橋姫 その十七

 いかにも宇治の邸は聞きしに勝る寂しい感じで、住まいの様子などもほんの仮の草の庵で、気のせいかいかにもすべて簡素な暮らしぶりだ。


 同じ山里だと言ってもそれなりに好ましく、のどかなところもあるのに、この山荘はひどく荒々しい川音や波の響きに昼は心の憂さを忘れるときもなく、夜などは心安らかに夢を見ることもできそうにないほど風がすさまじく吹き荒れる。

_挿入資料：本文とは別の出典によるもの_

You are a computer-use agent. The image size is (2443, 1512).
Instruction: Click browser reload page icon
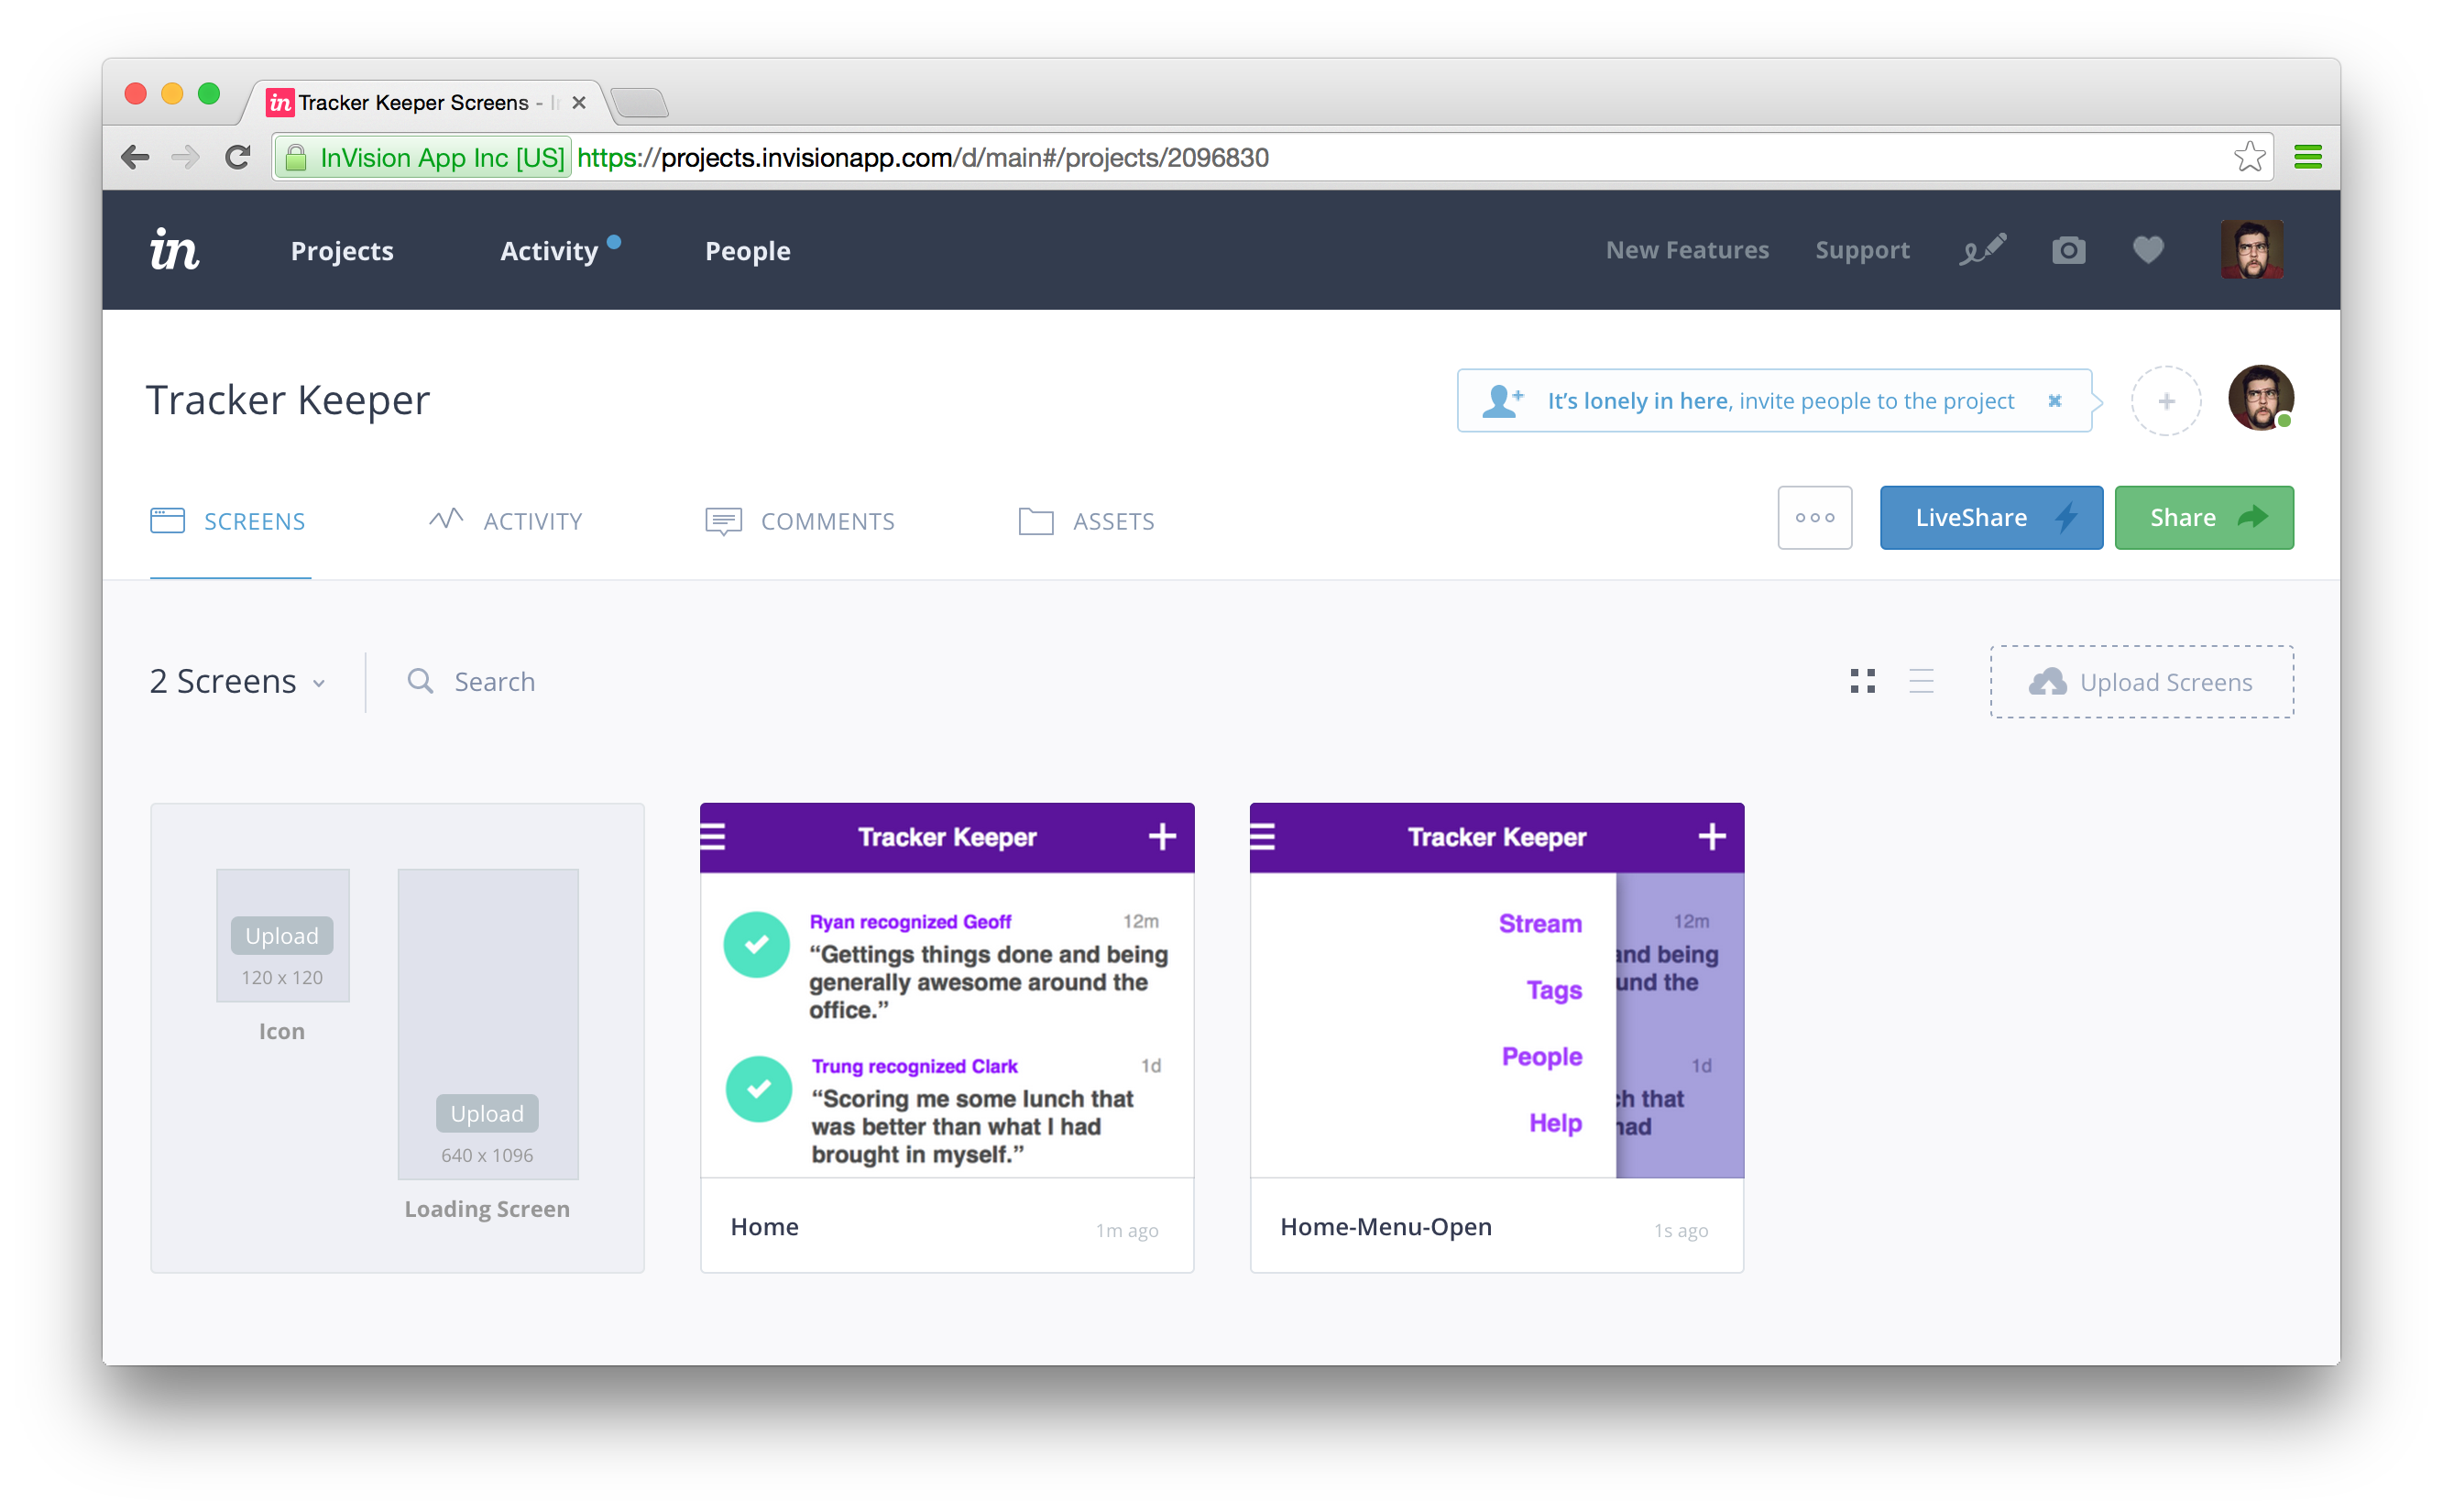(x=238, y=157)
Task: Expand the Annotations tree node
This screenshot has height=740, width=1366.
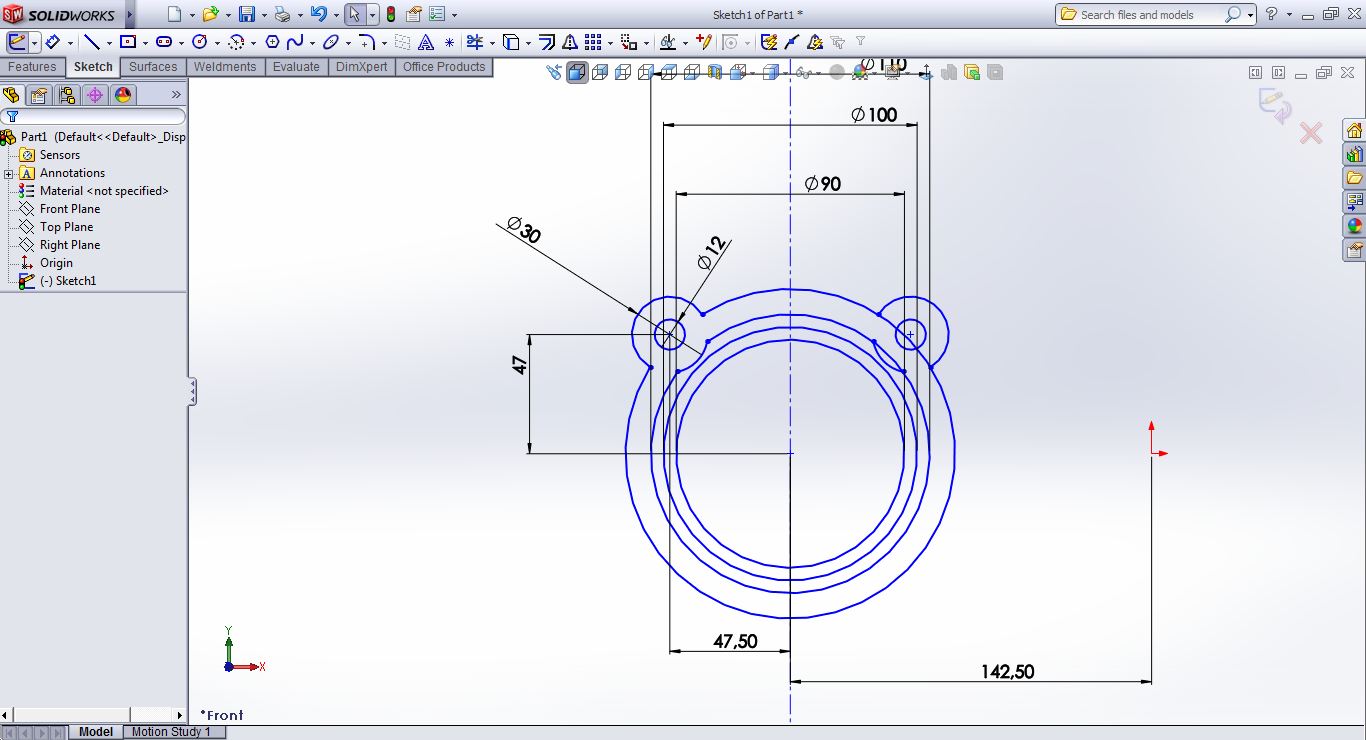Action: pyautogui.click(x=10, y=172)
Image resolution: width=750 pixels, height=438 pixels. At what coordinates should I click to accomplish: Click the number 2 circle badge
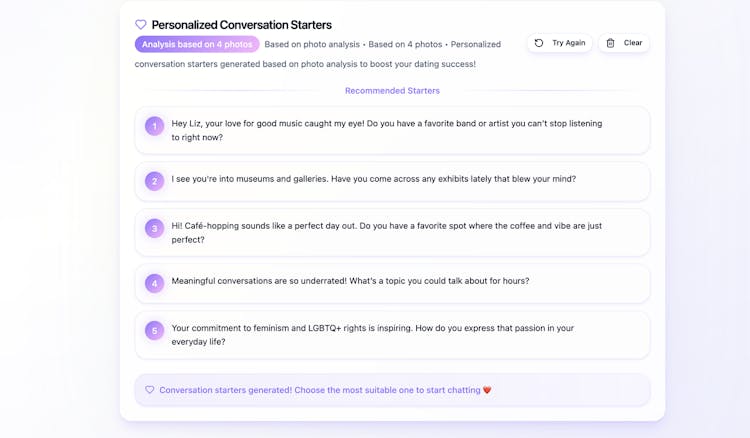pyautogui.click(x=154, y=181)
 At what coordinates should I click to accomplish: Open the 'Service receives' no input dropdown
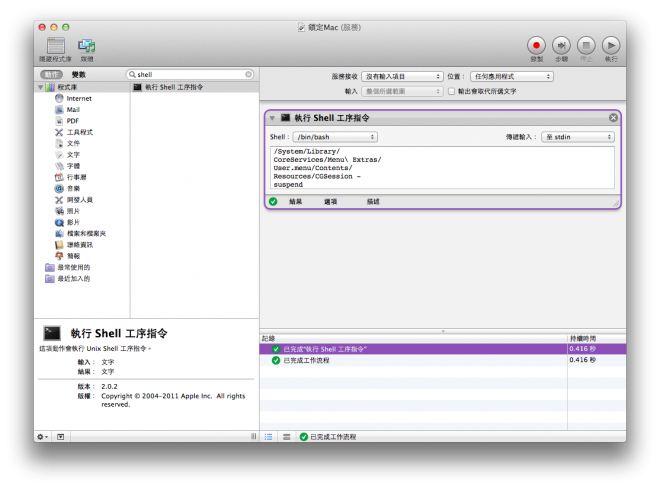401,76
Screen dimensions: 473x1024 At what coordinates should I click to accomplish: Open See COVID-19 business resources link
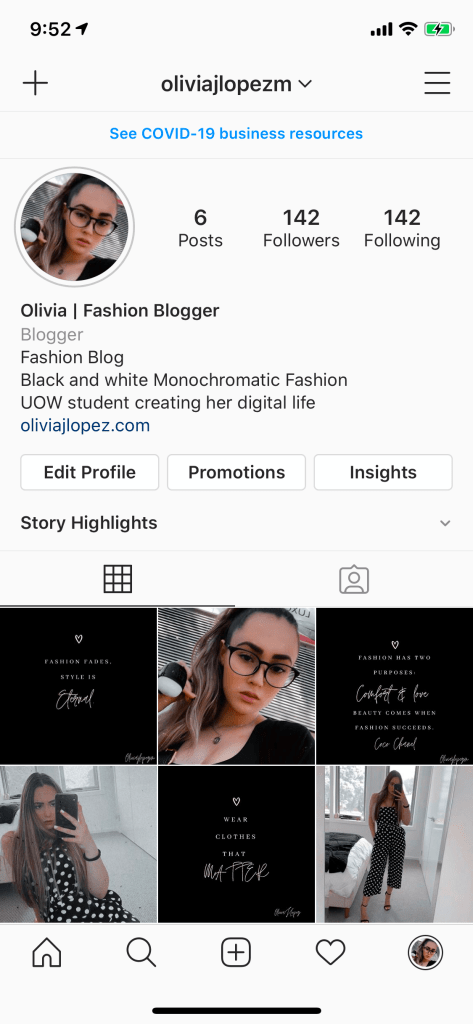pos(236,134)
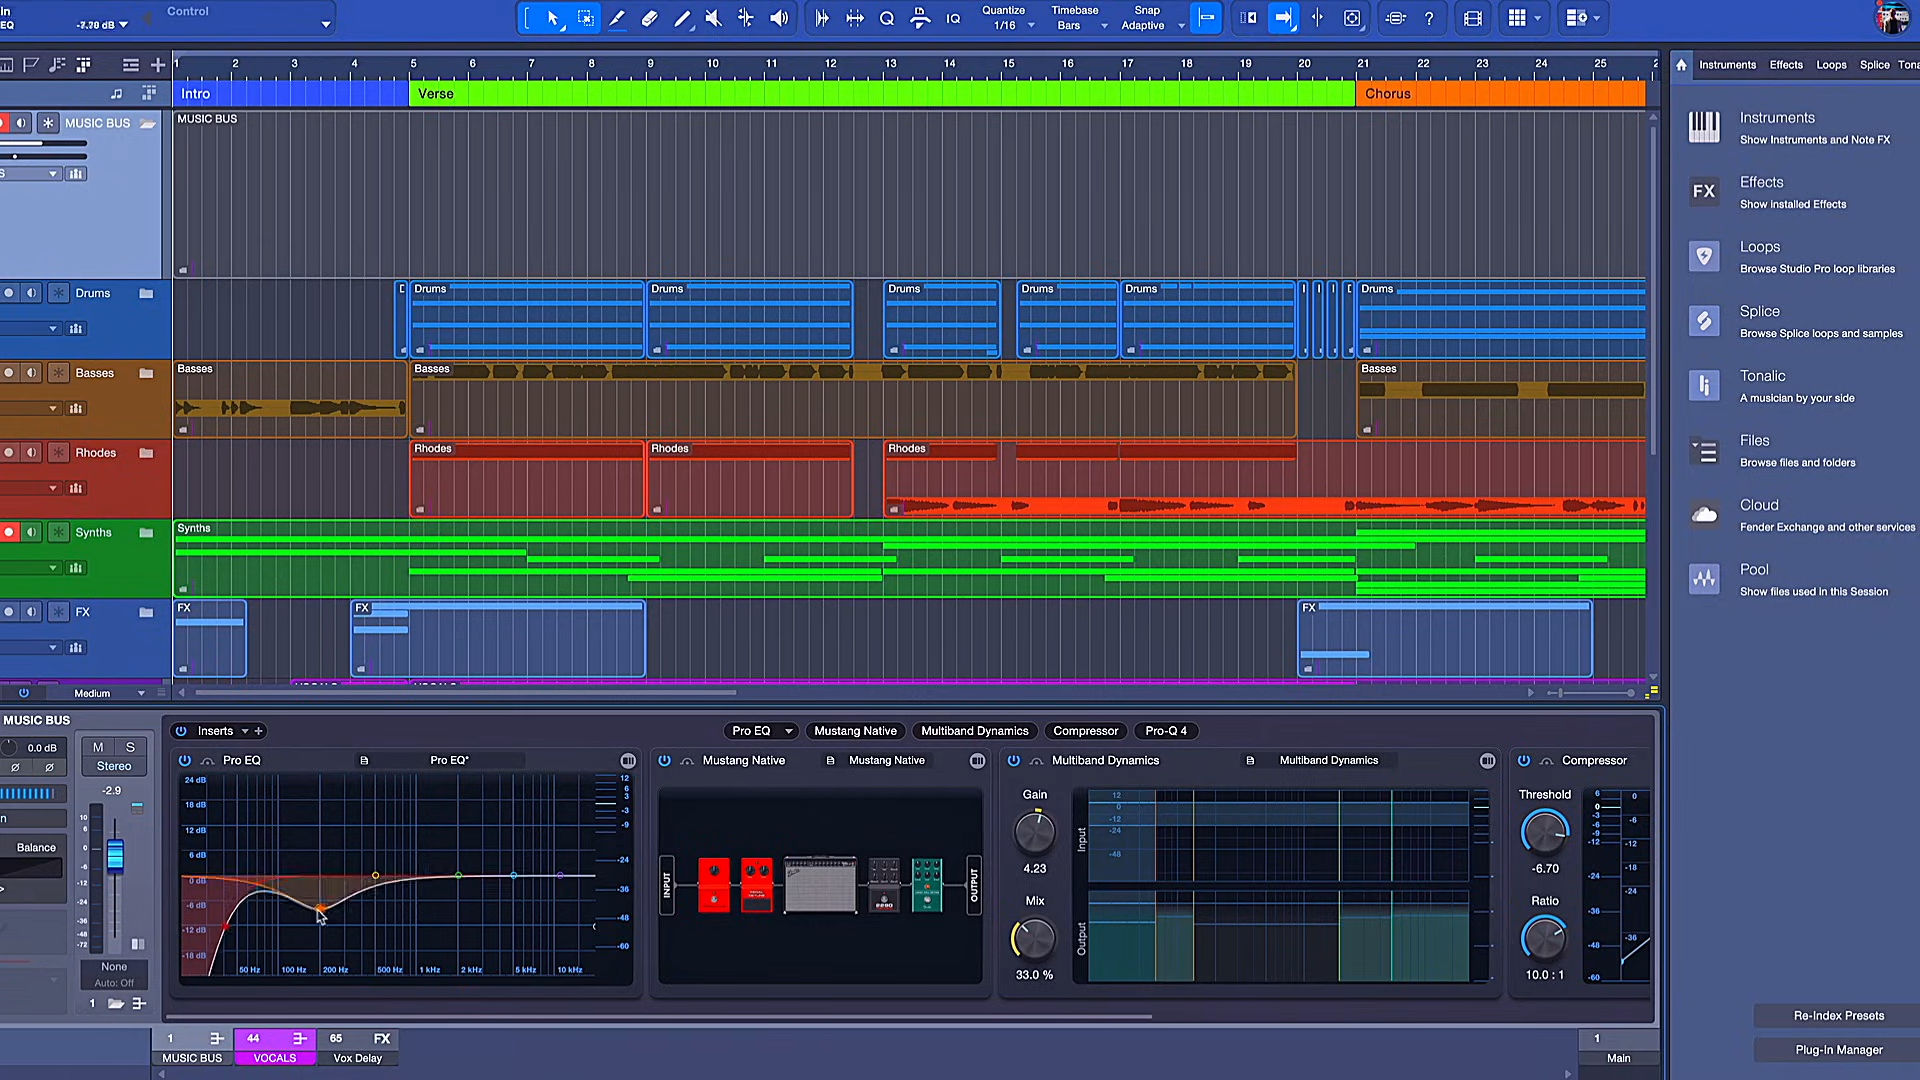Choose the Mute tool from the toolbar

[x=713, y=18]
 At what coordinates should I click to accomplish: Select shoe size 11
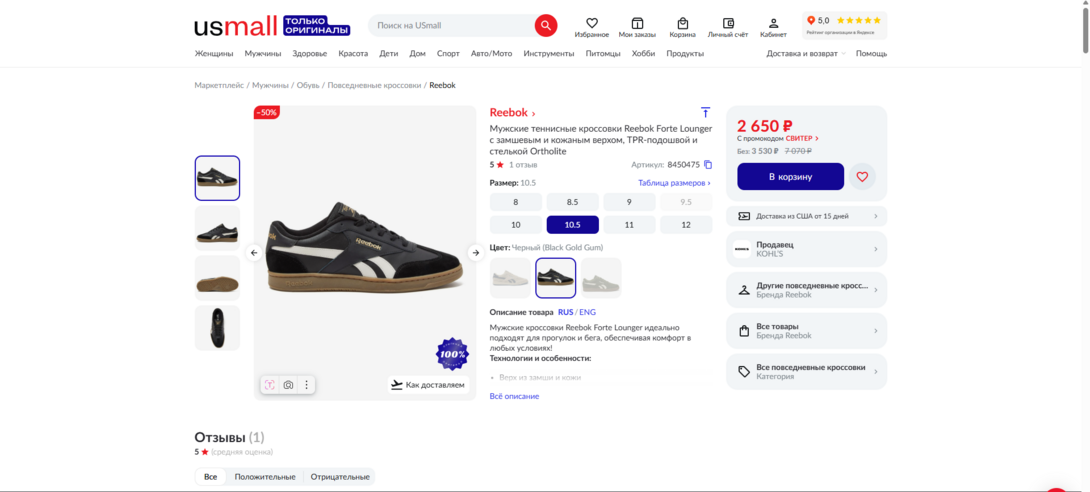[x=629, y=225]
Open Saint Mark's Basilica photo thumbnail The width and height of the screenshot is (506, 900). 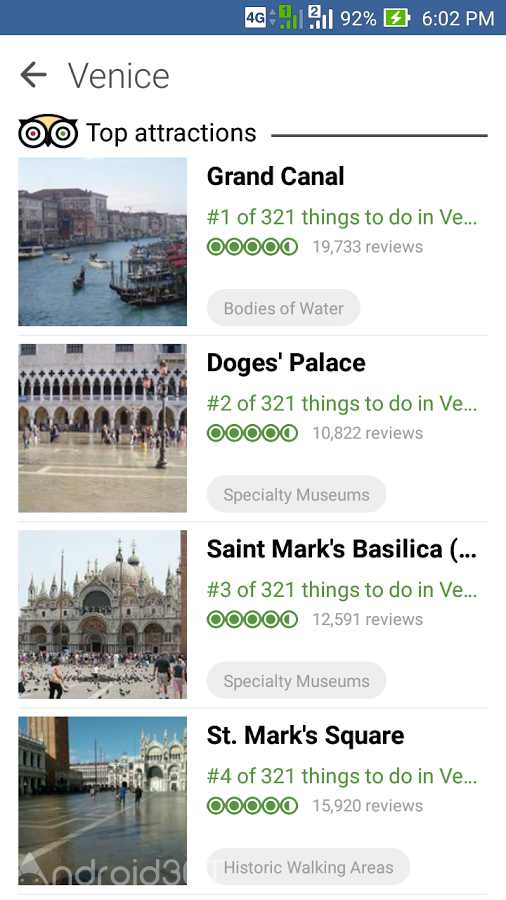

「大方聖のようなご心境の八の宮にとってはこうした環境がかえって俗世の執着を断つよすがにもなるかもしれないが、姫君たちはどんなお気持ちで過ごしていらっしゃることか。こんな暮らしをしているのでは、世間の女のようにもの柔らかな女らしさなどには縁が遠いのではないのではないだろうか」



 と推量されるような住まいのありさまだ。


 仏間との間は襖だけで仕切られている部屋に姫君たちは住んでいるようだ。多情な男なら興味を抱いて色っぽく持ち掛けて近づき、姫君たちの心を惹いてみたくなりそうなところだ。さすがに薫の君でさえ、どんな人かと気持ちをそそられる様子だった。